French Facts: Carcassonne and the legend of Dame Carcas




Dame Carcas was the wife of the Saracen King who found herself in command of the near impenatable city of Carcassonne. At some stage late in the eight century  Charlemagne forces had surrounded and besieged the city after falling to take it by force.

The siege lasted for 5 long years by which time the garrison was in a state of famine.  Dame Carcas used straw impersonations to create the belief that the city was strongly defended and she spent all her time flailing her assailants with arrows.  With the remaining grains she fed up the last pig and threw it over the ramparts. 

The pig, splitting open on the ground spilled out all the grains.  Charlemagne gave up and lifted the siege thinking that if they had enough grain to feed to the pigs they could stay holed up in the city forever. 

Dame Carcas rang the bells all day long in celebration, which is where the name of the city is said to come "Carcas-sonne", sonne meaning "ring".

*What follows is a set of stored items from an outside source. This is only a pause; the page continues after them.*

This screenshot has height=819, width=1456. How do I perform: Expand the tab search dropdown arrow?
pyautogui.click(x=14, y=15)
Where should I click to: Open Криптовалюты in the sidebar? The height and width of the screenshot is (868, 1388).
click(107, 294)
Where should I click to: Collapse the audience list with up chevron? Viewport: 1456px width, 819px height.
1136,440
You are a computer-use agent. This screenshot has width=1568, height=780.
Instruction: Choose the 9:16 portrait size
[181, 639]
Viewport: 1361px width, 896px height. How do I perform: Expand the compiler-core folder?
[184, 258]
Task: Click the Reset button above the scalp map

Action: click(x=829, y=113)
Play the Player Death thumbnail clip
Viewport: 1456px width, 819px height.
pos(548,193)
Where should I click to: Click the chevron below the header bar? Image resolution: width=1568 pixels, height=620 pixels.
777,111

Carcassonne is the largest walled city in Europe. The city is surrounded by two concentric walls, the exterior one is 1650 metres and the interior one is 1250 metres.  Backing onto the interior ramparts of the inside is the Chateau Comtal which was partly built in the early 12th century and which is the last defense inside the city.


1 comment:

  1. Ange, my editor, is telling me I should point out that there are 52 defensive towers around the walls. I will be sure to count them tomorrow.